◆ **TASK BRIEF**:
From the first line to the last, retype the data below exactly.

◆ **Stored dataset items**:
= Beginning of Section =

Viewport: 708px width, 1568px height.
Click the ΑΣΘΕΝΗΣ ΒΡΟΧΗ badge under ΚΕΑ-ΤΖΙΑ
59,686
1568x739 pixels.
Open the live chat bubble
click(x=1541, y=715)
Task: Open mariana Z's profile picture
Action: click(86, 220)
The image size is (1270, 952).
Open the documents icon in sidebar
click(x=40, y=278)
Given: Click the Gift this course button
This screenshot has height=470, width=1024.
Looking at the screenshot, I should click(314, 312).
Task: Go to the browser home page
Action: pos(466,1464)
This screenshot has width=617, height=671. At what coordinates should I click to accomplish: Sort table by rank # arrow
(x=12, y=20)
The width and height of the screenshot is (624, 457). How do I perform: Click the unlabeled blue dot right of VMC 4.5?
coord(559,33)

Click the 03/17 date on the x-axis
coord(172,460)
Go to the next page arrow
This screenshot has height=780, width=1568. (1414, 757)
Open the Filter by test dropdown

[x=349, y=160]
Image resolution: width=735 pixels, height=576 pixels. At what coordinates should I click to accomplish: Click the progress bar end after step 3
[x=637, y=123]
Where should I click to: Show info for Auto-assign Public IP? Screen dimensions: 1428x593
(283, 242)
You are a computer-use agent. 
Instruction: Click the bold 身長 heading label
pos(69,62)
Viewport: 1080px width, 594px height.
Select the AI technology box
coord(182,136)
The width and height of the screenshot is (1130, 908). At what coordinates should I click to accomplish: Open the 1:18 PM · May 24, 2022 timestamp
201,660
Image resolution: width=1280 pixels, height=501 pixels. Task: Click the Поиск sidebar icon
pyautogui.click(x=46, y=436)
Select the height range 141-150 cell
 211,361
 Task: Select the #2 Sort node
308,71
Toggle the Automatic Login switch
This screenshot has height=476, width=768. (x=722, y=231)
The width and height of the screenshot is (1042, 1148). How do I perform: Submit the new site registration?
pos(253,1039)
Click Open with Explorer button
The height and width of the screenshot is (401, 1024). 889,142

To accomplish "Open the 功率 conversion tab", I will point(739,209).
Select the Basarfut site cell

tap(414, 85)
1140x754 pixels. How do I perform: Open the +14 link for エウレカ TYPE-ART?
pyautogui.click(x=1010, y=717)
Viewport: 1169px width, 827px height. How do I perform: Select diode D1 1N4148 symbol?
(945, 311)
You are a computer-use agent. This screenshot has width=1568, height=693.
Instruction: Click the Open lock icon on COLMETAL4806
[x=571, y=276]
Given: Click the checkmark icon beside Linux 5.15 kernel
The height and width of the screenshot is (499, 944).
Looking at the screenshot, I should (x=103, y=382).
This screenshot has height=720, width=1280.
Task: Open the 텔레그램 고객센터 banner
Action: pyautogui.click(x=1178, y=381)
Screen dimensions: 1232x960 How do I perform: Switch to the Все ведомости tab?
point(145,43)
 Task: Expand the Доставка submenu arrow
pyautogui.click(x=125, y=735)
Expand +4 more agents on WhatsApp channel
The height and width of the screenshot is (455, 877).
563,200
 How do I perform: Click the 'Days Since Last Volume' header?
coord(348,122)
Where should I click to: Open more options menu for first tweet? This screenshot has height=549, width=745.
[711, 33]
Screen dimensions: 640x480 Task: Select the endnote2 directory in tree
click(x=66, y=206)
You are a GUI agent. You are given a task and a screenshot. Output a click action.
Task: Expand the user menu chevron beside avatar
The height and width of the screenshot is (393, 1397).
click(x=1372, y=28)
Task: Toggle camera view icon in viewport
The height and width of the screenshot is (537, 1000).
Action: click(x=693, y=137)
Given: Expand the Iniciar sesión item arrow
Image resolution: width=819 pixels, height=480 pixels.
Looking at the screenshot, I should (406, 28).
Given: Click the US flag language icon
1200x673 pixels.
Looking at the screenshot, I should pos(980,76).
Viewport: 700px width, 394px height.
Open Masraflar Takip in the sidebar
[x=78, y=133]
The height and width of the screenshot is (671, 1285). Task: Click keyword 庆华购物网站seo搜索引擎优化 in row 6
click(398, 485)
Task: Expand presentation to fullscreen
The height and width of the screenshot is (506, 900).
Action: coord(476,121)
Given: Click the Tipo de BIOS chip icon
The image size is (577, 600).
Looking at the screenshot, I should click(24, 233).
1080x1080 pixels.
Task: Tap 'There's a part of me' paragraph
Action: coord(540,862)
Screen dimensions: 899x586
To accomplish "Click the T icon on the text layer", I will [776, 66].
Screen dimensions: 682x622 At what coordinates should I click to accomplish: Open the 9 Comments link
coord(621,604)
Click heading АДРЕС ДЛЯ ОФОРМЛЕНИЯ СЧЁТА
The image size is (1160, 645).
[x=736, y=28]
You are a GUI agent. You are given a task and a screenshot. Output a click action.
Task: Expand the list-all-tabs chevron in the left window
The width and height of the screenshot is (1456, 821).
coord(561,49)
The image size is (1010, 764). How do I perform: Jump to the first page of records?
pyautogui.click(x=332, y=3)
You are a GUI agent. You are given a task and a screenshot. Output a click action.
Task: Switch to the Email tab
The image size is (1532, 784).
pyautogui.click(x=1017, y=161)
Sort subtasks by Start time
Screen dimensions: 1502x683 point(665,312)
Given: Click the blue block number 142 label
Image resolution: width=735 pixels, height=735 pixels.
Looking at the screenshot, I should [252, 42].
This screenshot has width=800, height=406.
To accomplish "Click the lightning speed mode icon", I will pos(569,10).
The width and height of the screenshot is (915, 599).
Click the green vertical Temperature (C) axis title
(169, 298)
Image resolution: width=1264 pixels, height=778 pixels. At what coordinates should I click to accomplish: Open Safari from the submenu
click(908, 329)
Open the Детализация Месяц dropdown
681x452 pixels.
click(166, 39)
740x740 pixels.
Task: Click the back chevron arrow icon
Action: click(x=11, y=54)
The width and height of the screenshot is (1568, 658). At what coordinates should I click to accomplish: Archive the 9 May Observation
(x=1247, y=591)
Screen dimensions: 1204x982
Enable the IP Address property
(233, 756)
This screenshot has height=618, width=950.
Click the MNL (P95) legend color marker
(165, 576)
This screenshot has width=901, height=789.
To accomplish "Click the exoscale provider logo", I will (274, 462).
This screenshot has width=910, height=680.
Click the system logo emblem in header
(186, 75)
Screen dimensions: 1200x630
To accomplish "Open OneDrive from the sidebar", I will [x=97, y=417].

= End of Section =

◆ **TASK RESPONSE**:
Viewport: 708px width, 1568px height.
Click the ΑΣΘΕΝΗΣ ΒΡΟΧΗ badge under ΚΕΑ-ΤΖΙΑ
59,686
1568x739 pixels.
Open the live chat bubble
click(x=1541, y=715)
Task: Open mariana Z's profile picture
Action: click(86, 220)
The image size is (1270, 952).
Open the documents icon in sidebar
click(x=40, y=278)
Given: Click the Gift this course button
This screenshot has height=470, width=1024.
Looking at the screenshot, I should click(314, 312).
Task: Go to the browser home page
Action: pos(466,1464)
This screenshot has width=617, height=671. At what coordinates should I click to accomplish: Sort table by rank # arrow
(x=12, y=20)
The width and height of the screenshot is (624, 457). How do I perform: Click the unlabeled blue dot right of VMC 4.5?
coord(559,33)

Click the 03/17 date on the x-axis
coord(172,460)
Go to the next page arrow
This screenshot has height=780, width=1568. (1414, 757)
Open the Filter by test dropdown

[x=349, y=160]
Image resolution: width=735 pixels, height=576 pixels. At what coordinates should I click to accomplish: Click the progress bar end after step 3
[x=637, y=123]
Where should I click to: Show info for Auto-assign Public IP? Screen dimensions: 1428x593
(283, 242)
You are a computer-use agent. 
Instruction: Click the bold 身長 heading label
pos(69,62)
Viewport: 1080px width, 594px height.
Select the AI technology box
coord(182,136)
The width and height of the screenshot is (1130, 908). At what coordinates should I click to accomplish: Open the 1:18 PM · May 24, 2022 timestamp
201,660
Image resolution: width=1280 pixels, height=501 pixels. Task: Click the Поиск sidebar icon
pyautogui.click(x=46, y=436)
Select the height range 141-150 cell
 211,361
 Task: Select the #2 Sort node
308,71
Toggle the Automatic Login switch
This screenshot has height=476, width=768. (x=722, y=231)
The width and height of the screenshot is (1042, 1148). How do I perform: Submit the new site registration?
pos(253,1039)
Click Open with Explorer button
The height and width of the screenshot is (401, 1024). 889,142

To accomplish "Open the 功率 conversion tab", I will point(739,209).
Select the Basarfut site cell

tap(414, 85)
1140x754 pixels. How do I perform: Open the +14 link for エウレカ TYPE-ART?
pyautogui.click(x=1010, y=717)
Viewport: 1169px width, 827px height. How do I perform: Select diode D1 1N4148 symbol?
(945, 311)
You are a computer-use agent. This screenshot has width=1568, height=693.
Instruction: Click the Open lock icon on COLMETAL4806
[x=571, y=276]
Given: Click the checkmark icon beside Linux 5.15 kernel
The height and width of the screenshot is (499, 944).
Looking at the screenshot, I should (x=103, y=382).
This screenshot has height=720, width=1280.
Task: Open the 텔레그램 고객센터 banner
Action: pyautogui.click(x=1178, y=381)
Screen dimensions: 1232x960 How do I perform: Switch to the Все ведомости tab?
point(145,43)
 Task: Expand the Доставка submenu arrow
pyautogui.click(x=125, y=735)
Expand +4 more agents on WhatsApp channel
The height and width of the screenshot is (455, 877).
563,200
 How do I perform: Click the 'Days Since Last Volume' header?
coord(348,122)
Where should I click to: Open more options menu for first tweet? This screenshot has height=549, width=745.
[711, 33]
Screen dimensions: 640x480 Task: Select the endnote2 directory in tree
click(x=66, y=206)
You are a GUI agent. You are given a task and a screenshot. Output a click action.
Task: Expand the user menu chevron beside avatar
The height and width of the screenshot is (393, 1397).
click(x=1372, y=28)
Task: Toggle camera view icon in viewport
The height and width of the screenshot is (537, 1000).
Action: click(x=693, y=137)
Given: Expand the Iniciar sesión item arrow
Image resolution: width=819 pixels, height=480 pixels.
Looking at the screenshot, I should (406, 28).
Given: Click the US flag language icon
1200x673 pixels.
Looking at the screenshot, I should pos(980,76).
Viewport: 700px width, 394px height.
Open Masraflar Takip in the sidebar
[x=78, y=133]
The height and width of the screenshot is (671, 1285). Task: Click keyword 庆华购物网站seo搜索引擎优化 in row 6
click(398, 485)
Task: Expand presentation to fullscreen
The height and width of the screenshot is (506, 900).
Action: coord(476,121)
Given: Click the Tipo de BIOS chip icon
The image size is (577, 600).
Looking at the screenshot, I should click(24, 233).
1080x1080 pixels.
Task: Tap 'There's a part of me' paragraph
Action: coord(540,862)
Screen dimensions: 899x586
To accomplish "Click the T icon on the text layer", I will [776, 66].
Screen dimensions: 682x622 At what coordinates should I click to accomplish: Open the 9 Comments link
coord(621,604)
Click heading АДРЕС ДЛЯ ОФОРМЛЕНИЯ СЧЁТА
The image size is (1160, 645).
[x=736, y=28]
You are a GUI agent. You are given a task and a screenshot. Output a click action.
Task: Expand the list-all-tabs chevron in the left window
The width and height of the screenshot is (1456, 821).
coord(561,49)
The image size is (1010, 764). How do I perform: Jump to the first page of records?
pyautogui.click(x=332, y=3)
You are a GUI agent. You are given a task and a screenshot. Output a click action.
Task: Switch to the Email tab
The image size is (1532, 784).
pyautogui.click(x=1017, y=161)
Sort subtasks by Start time
Screen dimensions: 1502x683 point(665,312)
Given: Click the blue block number 142 label
Image resolution: width=735 pixels, height=735 pixels.
Looking at the screenshot, I should [252, 42].
This screenshot has width=800, height=406.
To accomplish "Click the lightning speed mode icon", I will pos(569,10).
The width and height of the screenshot is (915, 599).
Click the green vertical Temperature (C) axis title
(169, 298)
Image resolution: width=1264 pixels, height=778 pixels. At what coordinates should I click to accomplish: Open Safari from the submenu
click(908, 329)
Open the Детализация Месяц dropdown
681x452 pixels.
click(166, 39)
740x740 pixels.
Task: Click the back chevron arrow icon
Action: click(x=11, y=54)
The width and height of the screenshot is (1568, 658). At what coordinates should I click to accomplish: Archive the 9 May Observation
(x=1247, y=591)
Screen dimensions: 1204x982
Enable the IP Address property
(233, 756)
This screenshot has height=618, width=950.
Click the MNL (P95) legend color marker
(165, 576)
This screenshot has width=901, height=789.
To accomplish "Click the exoscale provider logo", I will (274, 462).
This screenshot has width=910, height=680.
Click the system logo emblem in header
(186, 75)
Screen dimensions: 1200x630
To accomplish "Open OneDrive from the sidebar", I will [x=97, y=417].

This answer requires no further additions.